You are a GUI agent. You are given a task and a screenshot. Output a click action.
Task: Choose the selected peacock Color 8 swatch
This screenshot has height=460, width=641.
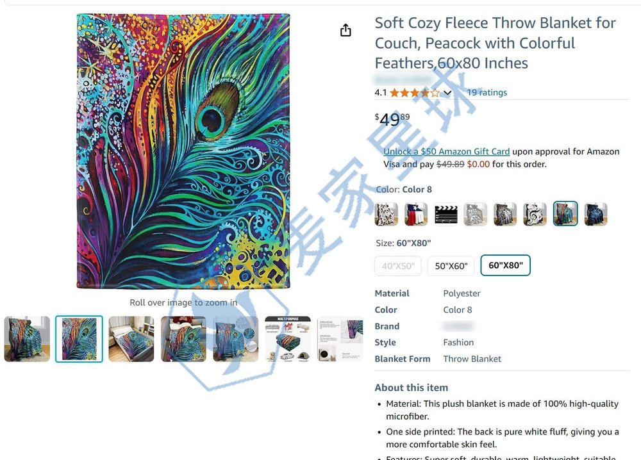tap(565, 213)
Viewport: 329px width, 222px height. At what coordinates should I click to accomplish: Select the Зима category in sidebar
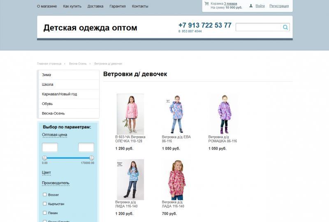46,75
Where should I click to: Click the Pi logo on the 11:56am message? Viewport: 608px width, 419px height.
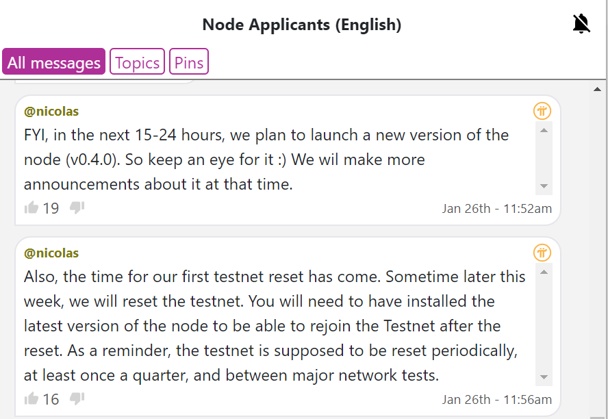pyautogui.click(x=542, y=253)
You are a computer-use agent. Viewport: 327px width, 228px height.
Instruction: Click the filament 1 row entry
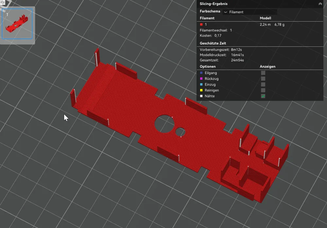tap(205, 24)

---

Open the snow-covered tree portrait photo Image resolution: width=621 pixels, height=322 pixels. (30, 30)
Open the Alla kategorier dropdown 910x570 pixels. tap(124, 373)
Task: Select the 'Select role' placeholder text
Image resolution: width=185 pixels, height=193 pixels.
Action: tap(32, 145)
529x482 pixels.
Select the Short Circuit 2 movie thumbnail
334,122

...

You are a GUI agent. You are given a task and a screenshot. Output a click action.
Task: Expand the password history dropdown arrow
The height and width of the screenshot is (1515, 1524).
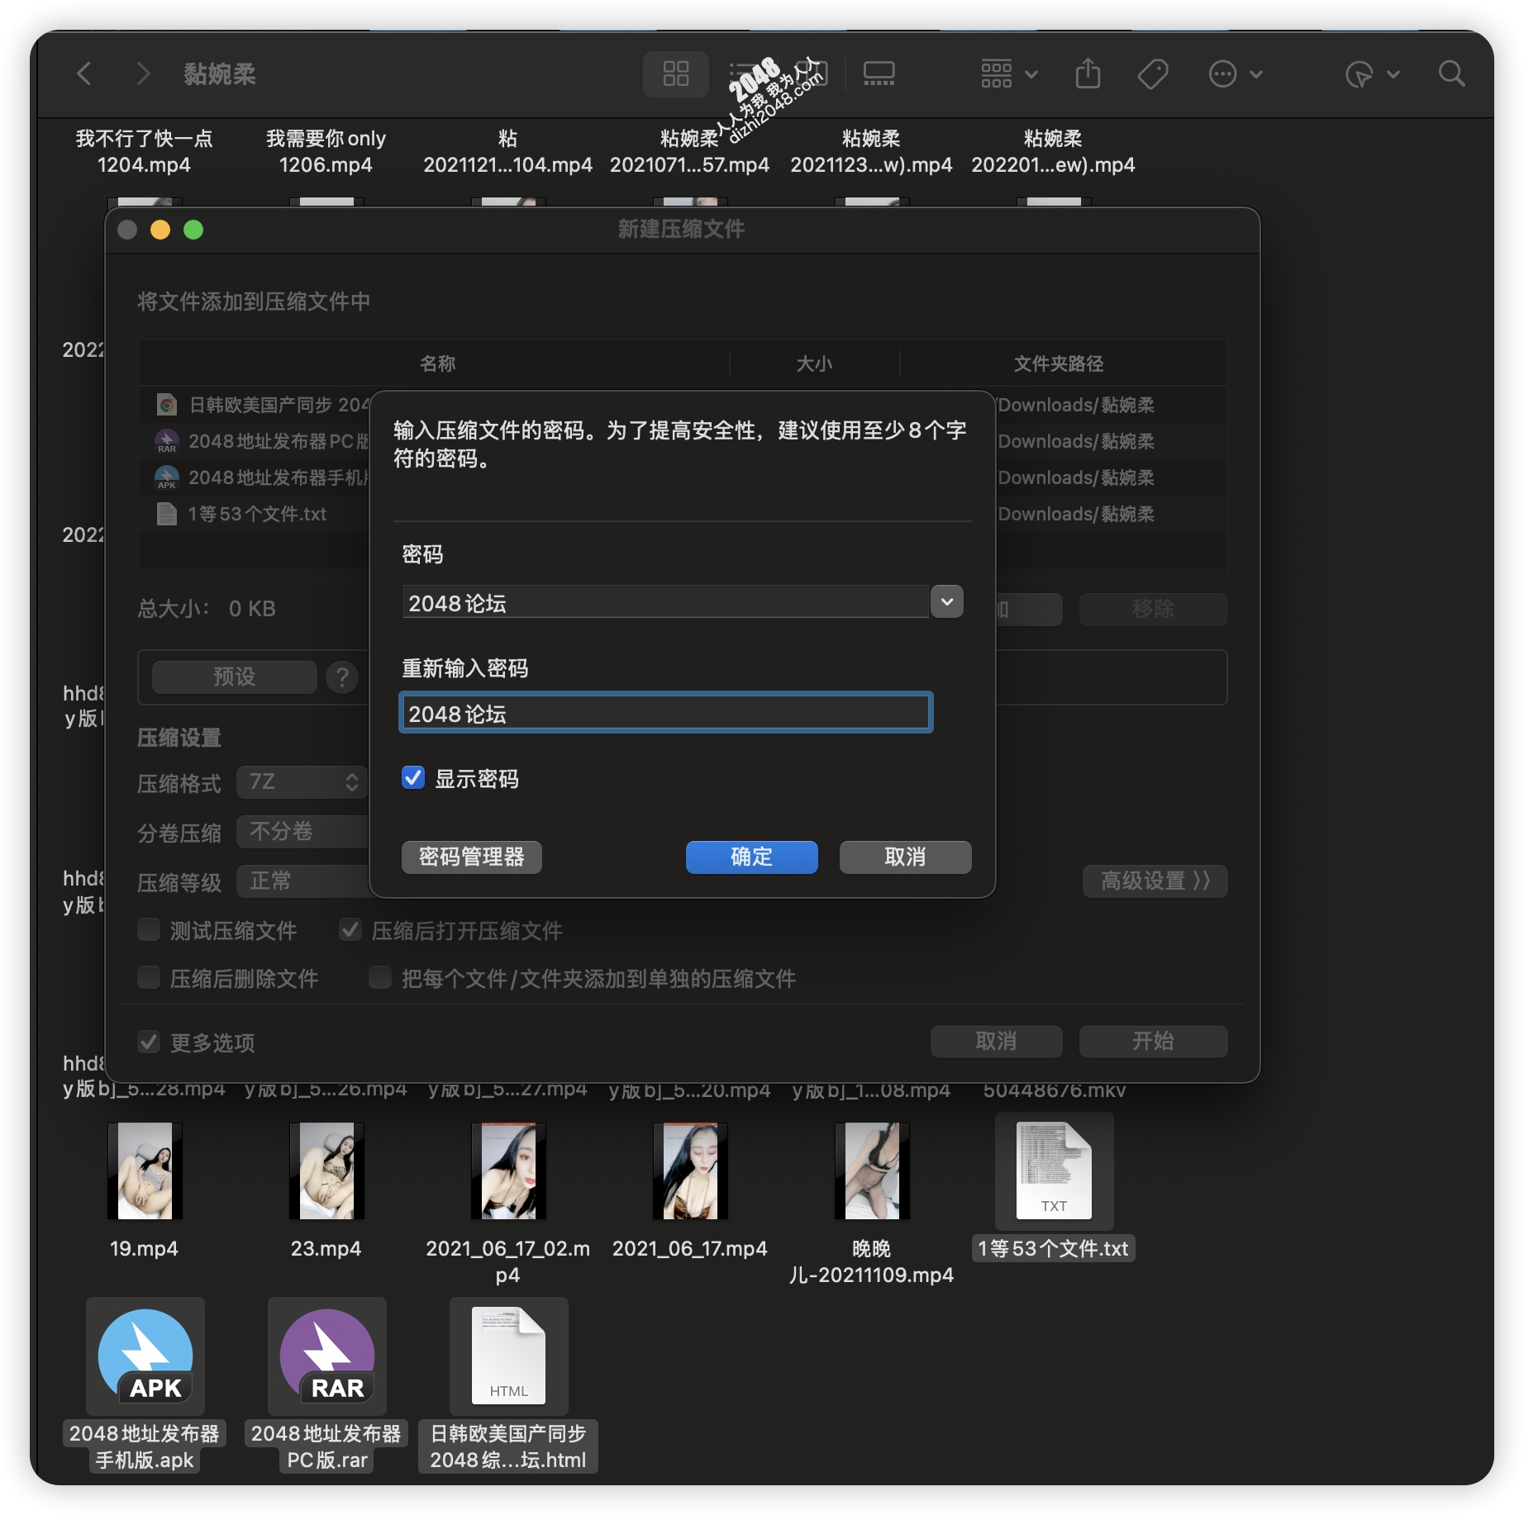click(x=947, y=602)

## [Task item]
Scan the entries above for the word "dropdown" and collect each line holding it.

## [Response box]
Open the Alla kategorier dropdown 910x570 pixels. tap(124, 373)
Task: Expand the password history dropdown arrow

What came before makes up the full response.